X-Factor: The shooting of guard Traevon Jackson can be erratic, and that was the case against Arizona's stingy defense in the Elite Eight, when he took a season-high 14 shots and made only four. Wisconsin is better off with Jackson acting more as a distributor, especially given the inside-outside emergence of Kaminsky, although it'll happily take him at the free-throw line, where he's hit 17 of 19 in the NCAA tournament.

4. Connecticut

No. 7 seed, East

How the Huskies got here: They swept the tournament's Philly schools, St. Joe's and Villanova, then recaptured the old Big East magic and took down No. 3 seed Iowa State and tournament frontrunner Michigan State in a pair of pseudo home games at Madison Square Garden. While Shabazz Napier has been phenomenal, he's gotten much-needed help from Ryan Boatright and DeAndre Daniels to put the Huskies on this unlikely path to the Final Four a year after NCAA issues forced them to stay home.

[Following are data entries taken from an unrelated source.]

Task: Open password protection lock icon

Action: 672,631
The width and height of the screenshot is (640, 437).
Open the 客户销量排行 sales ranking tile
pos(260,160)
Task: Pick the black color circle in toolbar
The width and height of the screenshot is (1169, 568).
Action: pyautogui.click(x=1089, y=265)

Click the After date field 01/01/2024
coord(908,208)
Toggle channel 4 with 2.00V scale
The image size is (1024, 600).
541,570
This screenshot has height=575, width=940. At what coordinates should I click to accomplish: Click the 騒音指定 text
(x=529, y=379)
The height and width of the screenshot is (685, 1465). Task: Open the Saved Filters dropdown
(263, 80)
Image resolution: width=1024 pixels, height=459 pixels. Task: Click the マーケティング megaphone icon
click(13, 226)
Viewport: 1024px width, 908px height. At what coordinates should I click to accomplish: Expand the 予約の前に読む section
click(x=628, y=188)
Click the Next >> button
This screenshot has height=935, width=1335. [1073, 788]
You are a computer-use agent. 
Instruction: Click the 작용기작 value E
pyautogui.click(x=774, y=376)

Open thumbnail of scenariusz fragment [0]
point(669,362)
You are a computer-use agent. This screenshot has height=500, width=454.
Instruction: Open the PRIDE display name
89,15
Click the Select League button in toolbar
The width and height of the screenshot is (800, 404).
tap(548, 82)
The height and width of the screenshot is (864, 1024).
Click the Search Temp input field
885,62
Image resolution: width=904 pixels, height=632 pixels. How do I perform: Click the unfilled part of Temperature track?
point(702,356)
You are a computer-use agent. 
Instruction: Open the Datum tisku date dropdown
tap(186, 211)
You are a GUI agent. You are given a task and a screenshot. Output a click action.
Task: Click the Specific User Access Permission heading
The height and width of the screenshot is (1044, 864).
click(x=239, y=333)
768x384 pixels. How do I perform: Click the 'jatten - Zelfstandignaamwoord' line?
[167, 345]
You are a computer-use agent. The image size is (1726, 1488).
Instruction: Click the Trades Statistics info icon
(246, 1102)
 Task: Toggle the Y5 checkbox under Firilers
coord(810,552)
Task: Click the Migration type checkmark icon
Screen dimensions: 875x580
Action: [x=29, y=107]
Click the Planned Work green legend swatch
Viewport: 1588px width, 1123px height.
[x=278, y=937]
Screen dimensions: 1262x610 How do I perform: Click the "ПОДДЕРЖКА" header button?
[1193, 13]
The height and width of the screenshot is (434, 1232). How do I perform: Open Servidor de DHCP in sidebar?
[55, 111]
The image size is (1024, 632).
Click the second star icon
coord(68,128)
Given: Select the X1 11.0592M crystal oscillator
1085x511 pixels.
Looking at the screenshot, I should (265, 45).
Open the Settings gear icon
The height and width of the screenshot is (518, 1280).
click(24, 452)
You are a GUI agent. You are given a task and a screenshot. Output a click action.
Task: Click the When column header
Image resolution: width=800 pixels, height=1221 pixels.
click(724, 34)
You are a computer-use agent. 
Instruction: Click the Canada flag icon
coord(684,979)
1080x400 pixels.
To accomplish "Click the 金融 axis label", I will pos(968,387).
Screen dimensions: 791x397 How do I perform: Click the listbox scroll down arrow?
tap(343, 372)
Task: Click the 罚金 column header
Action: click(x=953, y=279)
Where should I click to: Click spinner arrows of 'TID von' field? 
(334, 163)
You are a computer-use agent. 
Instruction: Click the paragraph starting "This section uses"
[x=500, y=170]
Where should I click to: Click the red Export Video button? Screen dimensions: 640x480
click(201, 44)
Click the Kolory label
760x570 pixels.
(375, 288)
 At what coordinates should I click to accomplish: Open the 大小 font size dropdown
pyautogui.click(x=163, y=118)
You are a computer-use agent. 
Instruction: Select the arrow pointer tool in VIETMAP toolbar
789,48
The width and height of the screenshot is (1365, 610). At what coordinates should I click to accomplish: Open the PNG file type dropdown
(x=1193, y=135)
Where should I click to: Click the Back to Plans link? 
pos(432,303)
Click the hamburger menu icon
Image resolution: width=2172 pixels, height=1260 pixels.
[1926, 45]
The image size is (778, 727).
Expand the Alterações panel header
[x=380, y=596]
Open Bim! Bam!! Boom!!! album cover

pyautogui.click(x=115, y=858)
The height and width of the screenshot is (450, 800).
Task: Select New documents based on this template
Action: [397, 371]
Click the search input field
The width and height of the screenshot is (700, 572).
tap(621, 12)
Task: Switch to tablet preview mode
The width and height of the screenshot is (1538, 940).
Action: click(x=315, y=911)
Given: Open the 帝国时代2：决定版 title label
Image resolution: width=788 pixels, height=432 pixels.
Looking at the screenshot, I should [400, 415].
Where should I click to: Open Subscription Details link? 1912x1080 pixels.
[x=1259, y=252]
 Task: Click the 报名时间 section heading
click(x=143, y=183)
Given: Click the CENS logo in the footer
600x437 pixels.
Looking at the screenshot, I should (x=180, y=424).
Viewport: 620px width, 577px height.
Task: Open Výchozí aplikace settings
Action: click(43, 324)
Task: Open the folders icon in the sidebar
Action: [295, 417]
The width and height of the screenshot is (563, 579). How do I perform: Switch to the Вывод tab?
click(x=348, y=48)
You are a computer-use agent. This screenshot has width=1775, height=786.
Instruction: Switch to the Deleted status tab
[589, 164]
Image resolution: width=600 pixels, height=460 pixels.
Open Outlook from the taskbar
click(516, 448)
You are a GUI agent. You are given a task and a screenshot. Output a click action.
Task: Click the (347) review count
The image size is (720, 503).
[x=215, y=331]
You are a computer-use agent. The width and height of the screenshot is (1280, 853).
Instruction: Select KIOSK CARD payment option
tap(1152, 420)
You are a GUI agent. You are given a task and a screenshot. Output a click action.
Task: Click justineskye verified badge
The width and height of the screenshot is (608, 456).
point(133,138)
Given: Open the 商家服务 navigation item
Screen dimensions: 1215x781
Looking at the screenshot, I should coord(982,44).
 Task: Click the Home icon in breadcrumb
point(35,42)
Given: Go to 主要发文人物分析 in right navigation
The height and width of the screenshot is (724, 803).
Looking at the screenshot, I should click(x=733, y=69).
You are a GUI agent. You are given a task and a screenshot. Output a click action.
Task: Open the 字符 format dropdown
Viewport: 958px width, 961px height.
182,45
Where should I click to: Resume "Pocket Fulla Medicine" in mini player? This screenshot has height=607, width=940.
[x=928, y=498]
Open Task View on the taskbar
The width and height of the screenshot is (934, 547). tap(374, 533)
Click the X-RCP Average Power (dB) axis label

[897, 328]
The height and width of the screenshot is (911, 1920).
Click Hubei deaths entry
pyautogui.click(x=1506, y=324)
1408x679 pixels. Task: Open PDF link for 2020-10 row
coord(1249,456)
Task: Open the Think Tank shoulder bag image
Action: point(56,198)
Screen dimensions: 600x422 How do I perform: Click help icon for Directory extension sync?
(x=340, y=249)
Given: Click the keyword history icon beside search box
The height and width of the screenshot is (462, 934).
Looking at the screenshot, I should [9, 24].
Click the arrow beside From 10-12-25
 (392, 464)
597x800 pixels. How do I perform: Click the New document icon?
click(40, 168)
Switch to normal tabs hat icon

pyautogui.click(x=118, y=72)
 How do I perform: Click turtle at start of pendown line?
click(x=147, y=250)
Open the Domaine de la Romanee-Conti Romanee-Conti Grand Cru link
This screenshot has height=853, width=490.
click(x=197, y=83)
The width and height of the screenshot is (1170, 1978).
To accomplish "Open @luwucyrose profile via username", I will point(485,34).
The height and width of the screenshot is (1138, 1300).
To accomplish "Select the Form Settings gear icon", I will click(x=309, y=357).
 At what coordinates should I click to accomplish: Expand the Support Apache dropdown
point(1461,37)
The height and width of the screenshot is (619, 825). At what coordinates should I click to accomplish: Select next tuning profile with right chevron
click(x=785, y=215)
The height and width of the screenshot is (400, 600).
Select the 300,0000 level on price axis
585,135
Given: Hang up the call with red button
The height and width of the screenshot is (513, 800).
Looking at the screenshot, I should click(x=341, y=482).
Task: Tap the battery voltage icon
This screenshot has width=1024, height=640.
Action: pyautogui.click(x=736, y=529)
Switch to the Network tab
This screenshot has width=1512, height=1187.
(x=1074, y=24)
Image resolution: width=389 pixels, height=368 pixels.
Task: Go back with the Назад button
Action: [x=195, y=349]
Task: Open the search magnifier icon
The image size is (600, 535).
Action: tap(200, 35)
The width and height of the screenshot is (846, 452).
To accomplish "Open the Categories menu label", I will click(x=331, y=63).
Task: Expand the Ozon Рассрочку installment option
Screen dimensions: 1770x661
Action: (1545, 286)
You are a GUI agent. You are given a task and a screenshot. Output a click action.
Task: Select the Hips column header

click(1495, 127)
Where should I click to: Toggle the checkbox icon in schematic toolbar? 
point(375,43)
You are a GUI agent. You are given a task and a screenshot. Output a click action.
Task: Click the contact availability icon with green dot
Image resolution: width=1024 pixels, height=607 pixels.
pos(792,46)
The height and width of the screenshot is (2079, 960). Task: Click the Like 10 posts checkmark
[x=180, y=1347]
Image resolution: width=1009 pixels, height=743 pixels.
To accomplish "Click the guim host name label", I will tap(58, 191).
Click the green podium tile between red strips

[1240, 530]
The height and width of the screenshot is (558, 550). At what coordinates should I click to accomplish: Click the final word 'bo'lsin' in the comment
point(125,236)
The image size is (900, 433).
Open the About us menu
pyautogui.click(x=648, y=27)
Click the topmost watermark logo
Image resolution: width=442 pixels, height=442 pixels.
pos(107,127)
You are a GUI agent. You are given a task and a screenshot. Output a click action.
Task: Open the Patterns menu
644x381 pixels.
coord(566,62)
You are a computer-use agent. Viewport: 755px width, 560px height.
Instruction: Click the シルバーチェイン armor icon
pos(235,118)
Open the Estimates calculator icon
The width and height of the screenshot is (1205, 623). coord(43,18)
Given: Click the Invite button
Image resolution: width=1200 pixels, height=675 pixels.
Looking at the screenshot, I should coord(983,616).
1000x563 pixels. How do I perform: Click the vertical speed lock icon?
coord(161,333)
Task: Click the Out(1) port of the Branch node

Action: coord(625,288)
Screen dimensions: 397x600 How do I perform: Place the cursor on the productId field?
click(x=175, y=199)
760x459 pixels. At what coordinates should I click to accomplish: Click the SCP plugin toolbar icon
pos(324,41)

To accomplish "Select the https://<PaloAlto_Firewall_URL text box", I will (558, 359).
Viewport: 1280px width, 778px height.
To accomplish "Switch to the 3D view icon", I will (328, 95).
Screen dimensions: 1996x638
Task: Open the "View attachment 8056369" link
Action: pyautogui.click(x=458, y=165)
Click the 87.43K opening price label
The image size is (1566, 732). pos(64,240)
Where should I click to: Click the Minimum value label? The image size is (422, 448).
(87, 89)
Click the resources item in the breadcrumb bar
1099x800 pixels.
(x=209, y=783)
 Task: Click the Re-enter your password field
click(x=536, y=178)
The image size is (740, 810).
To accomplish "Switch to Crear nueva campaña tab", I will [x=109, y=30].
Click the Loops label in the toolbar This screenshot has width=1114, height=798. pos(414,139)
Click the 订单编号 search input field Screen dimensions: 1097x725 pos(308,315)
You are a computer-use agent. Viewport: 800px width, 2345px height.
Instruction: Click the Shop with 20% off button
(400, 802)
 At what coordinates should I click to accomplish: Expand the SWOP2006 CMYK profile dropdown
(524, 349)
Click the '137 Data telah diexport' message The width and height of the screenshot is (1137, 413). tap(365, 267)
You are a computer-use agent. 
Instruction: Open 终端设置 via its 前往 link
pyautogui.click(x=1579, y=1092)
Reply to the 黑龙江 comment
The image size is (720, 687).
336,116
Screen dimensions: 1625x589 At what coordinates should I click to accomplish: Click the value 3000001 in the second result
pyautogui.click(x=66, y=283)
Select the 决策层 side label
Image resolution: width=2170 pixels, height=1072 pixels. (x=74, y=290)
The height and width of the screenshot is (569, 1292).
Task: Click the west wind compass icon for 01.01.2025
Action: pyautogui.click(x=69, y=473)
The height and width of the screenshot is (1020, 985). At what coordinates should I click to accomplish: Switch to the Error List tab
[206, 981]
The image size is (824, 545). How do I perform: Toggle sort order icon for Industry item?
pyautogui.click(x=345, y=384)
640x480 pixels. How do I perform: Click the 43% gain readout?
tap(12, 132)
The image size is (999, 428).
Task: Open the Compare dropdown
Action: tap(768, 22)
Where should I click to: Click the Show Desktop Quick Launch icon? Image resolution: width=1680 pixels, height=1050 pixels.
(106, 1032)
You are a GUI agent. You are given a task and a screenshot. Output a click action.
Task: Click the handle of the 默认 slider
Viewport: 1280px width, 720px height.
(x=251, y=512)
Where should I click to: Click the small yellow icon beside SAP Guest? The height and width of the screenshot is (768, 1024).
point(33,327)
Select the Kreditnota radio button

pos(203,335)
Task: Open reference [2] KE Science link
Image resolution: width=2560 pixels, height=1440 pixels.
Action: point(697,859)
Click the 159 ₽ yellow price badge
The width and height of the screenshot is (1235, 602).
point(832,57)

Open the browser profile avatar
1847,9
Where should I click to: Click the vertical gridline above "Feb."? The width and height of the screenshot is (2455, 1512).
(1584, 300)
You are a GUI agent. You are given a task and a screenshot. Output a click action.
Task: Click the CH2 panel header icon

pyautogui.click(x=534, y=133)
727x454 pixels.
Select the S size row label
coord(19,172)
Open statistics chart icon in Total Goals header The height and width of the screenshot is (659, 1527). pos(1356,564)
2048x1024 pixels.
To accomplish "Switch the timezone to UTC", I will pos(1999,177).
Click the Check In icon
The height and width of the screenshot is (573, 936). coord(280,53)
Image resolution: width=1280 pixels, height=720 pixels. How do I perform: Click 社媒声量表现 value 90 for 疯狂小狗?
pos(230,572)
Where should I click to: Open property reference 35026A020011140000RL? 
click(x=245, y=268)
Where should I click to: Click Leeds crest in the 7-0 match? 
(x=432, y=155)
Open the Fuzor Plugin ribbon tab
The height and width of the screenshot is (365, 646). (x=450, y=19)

Best Player: The most obvious choice in the Final Four. Napier has a knack for coming up big in the biggest of moments, including his game-winning shot to take down Florida in December. The 6-foot-1 senior can play the point and off the ball, and he leads the team in scoring, assists, steals and rebounds. He's hit four three-pointers in three straight games, scoring 25 to lead the Huskies over Michigan State in the East regional final.

Biggest Strength: Few teams boast a better combination of three-point and free-throw shooting. The Huskies have made a ridiculous 55 of 60 free-throw attempts in four NCAA tournament games, including a 21-for-22 effort against the Spartans. While they struggled from the outside in that game and can be streaky, they are also capable of putting on a three-point clinic behind Napier, Boatright, Niels Giffey and the versatile Daniels. 

Biggest Weakness: Daniels gives the Huskies a talented inside-outside threat, but otherwise they're not particularly strong underneath, offensively. As a team they were fantastic defensively on the interior against Michigan State, but centers Phillip Nolan and Amida Brimah scored a total of eight points in the two games at the Garden. Of course, it won't matter much if they continue to get such great guard play. 

X-Factor: Niels Giffey's is the American Athletic Conference's best three-point shooter at 52.5 percent in the regular season, but the 6-foot-7 senior wing from Germany has seen his shot go flat in the tournament, making only one of his nine attempts in the last three games. UConn has obviously proven to be a dangerous team, and that's without getting much offense from its three-point specialist.